● Task item:
Every entry below is to be retyped exactly as it stands.

● Entries supplied:
....
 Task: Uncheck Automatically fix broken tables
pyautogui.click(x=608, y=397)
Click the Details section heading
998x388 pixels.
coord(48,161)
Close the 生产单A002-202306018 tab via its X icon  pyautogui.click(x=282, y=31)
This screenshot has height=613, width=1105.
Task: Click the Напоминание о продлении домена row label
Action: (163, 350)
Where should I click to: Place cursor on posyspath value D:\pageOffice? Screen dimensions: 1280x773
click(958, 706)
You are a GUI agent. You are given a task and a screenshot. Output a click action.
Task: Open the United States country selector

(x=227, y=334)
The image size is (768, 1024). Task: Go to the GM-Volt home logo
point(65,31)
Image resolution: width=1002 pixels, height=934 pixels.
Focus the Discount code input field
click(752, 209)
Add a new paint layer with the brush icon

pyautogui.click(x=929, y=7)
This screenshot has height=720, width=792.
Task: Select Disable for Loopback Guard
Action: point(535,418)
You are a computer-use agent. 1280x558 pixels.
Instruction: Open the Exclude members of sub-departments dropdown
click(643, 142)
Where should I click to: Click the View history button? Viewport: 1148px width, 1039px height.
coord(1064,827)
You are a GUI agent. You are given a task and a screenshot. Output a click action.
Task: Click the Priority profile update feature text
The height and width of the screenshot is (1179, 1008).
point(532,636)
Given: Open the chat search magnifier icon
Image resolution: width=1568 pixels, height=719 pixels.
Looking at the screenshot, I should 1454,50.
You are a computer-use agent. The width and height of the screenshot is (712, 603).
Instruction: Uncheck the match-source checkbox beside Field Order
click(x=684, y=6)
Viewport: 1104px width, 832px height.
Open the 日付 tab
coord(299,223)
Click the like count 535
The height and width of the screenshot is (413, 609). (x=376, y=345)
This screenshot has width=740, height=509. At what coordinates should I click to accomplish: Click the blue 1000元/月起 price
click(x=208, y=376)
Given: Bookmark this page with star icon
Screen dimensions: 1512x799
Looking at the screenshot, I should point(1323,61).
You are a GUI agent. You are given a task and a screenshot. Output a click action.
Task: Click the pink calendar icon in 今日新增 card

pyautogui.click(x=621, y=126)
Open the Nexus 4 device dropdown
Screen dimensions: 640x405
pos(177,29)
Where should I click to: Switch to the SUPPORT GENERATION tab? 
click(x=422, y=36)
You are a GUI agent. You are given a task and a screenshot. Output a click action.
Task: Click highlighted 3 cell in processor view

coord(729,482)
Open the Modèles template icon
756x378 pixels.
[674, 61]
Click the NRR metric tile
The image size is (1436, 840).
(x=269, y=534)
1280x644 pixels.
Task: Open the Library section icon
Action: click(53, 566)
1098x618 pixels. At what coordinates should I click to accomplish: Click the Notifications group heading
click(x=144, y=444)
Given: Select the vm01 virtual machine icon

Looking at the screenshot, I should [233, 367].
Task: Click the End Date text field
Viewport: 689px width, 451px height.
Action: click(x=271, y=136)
....
● Written response:
 Task: Uncheck Automatically fix broken tables
pyautogui.click(x=608, y=397)
Click the Details section heading
998x388 pixels.
coord(48,161)
Close the 生产单A002-202306018 tab via its X icon  pyautogui.click(x=282, y=31)
This screenshot has height=613, width=1105.
Task: Click the Напоминание о продлении домена row label
Action: (163, 350)
Where should I click to: Place cursor on posyspath value D:\pageOffice? Screen dimensions: 1280x773
click(958, 706)
You are a GUI agent. You are given a task and a screenshot. Output a click action.
Task: Open the United States country selector

(x=227, y=334)
The image size is (768, 1024). Task: Go to the GM-Volt home logo
point(65,31)
Image resolution: width=1002 pixels, height=934 pixels.
Focus the Discount code input field
click(752, 209)
Add a new paint layer with the brush icon

pyautogui.click(x=929, y=7)
This screenshot has height=720, width=792.
Task: Select Disable for Loopback Guard
Action: point(535,418)
You are a computer-use agent. 1280x558 pixels.
Instruction: Open the Exclude members of sub-departments dropdown
click(643, 142)
Where should I click to: Click the View history button? Viewport: 1148px width, 1039px height.
coord(1064,827)
You are a GUI agent. You are given a task and a screenshot. Output a click action.
Task: Click the Priority profile update feature text
The height and width of the screenshot is (1179, 1008).
point(532,636)
Given: Open the chat search magnifier icon
Image resolution: width=1568 pixels, height=719 pixels.
Looking at the screenshot, I should 1454,50.
You are a computer-use agent. The width and height of the screenshot is (712, 603).
Instruction: Uncheck the match-source checkbox beside Field Order
click(x=684, y=6)
Viewport: 1104px width, 832px height.
Open the 日付 tab
coord(299,223)
Click the like count 535
The height and width of the screenshot is (413, 609). (x=376, y=345)
This screenshot has width=740, height=509. At what coordinates should I click to accomplish: Click the blue 1000元/月起 price
click(x=208, y=376)
Given: Bookmark this page with star icon
Screen dimensions: 1512x799
Looking at the screenshot, I should point(1323,61).
You are a GUI agent. You are given a task and a screenshot. Output a click action.
Task: Click the pink calendar icon in 今日新增 card

pyautogui.click(x=621, y=126)
Open the Nexus 4 device dropdown
Screen dimensions: 640x405
pos(177,29)
Where should I click to: Switch to the SUPPORT GENERATION tab? 
click(x=422, y=36)
You are a GUI agent. You are given a task and a screenshot. Output a click action.
Task: Click highlighted 3 cell in processor view

coord(729,482)
Open the Modèles template icon
756x378 pixels.
[674, 61]
Click the NRR metric tile
The image size is (1436, 840).
(x=269, y=534)
1280x644 pixels.
Task: Open the Library section icon
Action: click(53, 566)
1098x618 pixels. At what coordinates should I click to accomplish: Click the Notifications group heading
click(x=144, y=444)
Given: Select the vm01 virtual machine icon

Looking at the screenshot, I should [233, 367].
Task: Click the End Date text field
Viewport: 689px width, 451px height.
Action: click(x=271, y=136)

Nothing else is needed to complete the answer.